Girl: *blowing kisses to boyfriend across the room*
Me: *runs in and swats kisses out of the air*
If you’re burglarizing a home and the owner walks in, defuse the situation by saying, “I seriously love your place”
I’m no legal expert, but I’m pretty sure people who walk up and stand suuuuper close to you in line are actually supposed to go to jail instead
You can’t change a person unless they wear adult diapers
Me: I’m pregnant
Him: OH NO
Me: with emotion
Him: oh, whew
Me: because there’s a baby inside me
Let the bodies hit the floor?

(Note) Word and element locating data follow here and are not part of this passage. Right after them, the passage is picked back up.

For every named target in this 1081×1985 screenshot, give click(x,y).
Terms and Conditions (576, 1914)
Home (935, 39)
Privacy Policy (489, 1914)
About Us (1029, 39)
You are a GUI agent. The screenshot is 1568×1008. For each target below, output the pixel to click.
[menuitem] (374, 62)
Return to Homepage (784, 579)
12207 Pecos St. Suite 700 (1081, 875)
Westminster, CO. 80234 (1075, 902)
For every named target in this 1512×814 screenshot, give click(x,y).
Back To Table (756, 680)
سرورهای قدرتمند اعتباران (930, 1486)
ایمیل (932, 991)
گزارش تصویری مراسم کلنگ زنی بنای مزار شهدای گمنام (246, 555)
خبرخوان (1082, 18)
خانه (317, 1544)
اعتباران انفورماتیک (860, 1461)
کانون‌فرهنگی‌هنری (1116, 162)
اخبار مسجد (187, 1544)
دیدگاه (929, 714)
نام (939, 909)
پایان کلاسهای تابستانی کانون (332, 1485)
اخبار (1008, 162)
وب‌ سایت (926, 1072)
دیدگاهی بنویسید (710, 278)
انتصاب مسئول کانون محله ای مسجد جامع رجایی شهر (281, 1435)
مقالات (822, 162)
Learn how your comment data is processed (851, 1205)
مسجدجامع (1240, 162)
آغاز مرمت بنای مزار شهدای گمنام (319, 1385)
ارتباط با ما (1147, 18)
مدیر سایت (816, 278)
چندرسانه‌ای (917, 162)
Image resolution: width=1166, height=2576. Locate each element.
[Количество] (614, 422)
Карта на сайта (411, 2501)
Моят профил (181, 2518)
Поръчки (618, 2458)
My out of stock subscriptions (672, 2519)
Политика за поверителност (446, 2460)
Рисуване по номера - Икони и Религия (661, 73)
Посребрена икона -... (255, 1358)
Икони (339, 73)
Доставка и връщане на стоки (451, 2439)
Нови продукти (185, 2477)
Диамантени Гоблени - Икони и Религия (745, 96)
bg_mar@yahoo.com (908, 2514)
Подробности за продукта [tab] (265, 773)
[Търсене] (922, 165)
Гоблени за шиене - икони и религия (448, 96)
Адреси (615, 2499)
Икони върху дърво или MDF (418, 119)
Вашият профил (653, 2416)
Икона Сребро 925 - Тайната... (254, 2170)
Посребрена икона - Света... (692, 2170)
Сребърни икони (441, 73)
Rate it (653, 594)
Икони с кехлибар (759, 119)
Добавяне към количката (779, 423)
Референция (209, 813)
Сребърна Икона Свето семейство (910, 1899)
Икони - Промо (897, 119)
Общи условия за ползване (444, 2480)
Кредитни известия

Ok but first let me put down some plastic this is new carpet I don’t want to ruin it my mom will be pissed
*spider-man pacing the ceiling while Mary Jane is in the bathroom taking a pregnancy test*
*Toddler walks up, kisses my knee, turns away*
“Aw! Aren’t you sweet?”
*Toddler kisses refrigerator, cabinet door and dishwasher*
“Oh.”
Always remember, no matter how bad things get, there’s an animal in the world that would love to be sitting curled up in your lap. Maybe it’s a dog. Maybe it’s a cat. Maybe it’s that weird person from Tinder, but nevertheless…
took my friend to the museum of natural history and she was like this is awesome it’s like being at the zoo but you don’t feel bad the whole time
It’s like my Granddad used to say “Sarcasm is not a good thing to bring to a gun fight either.”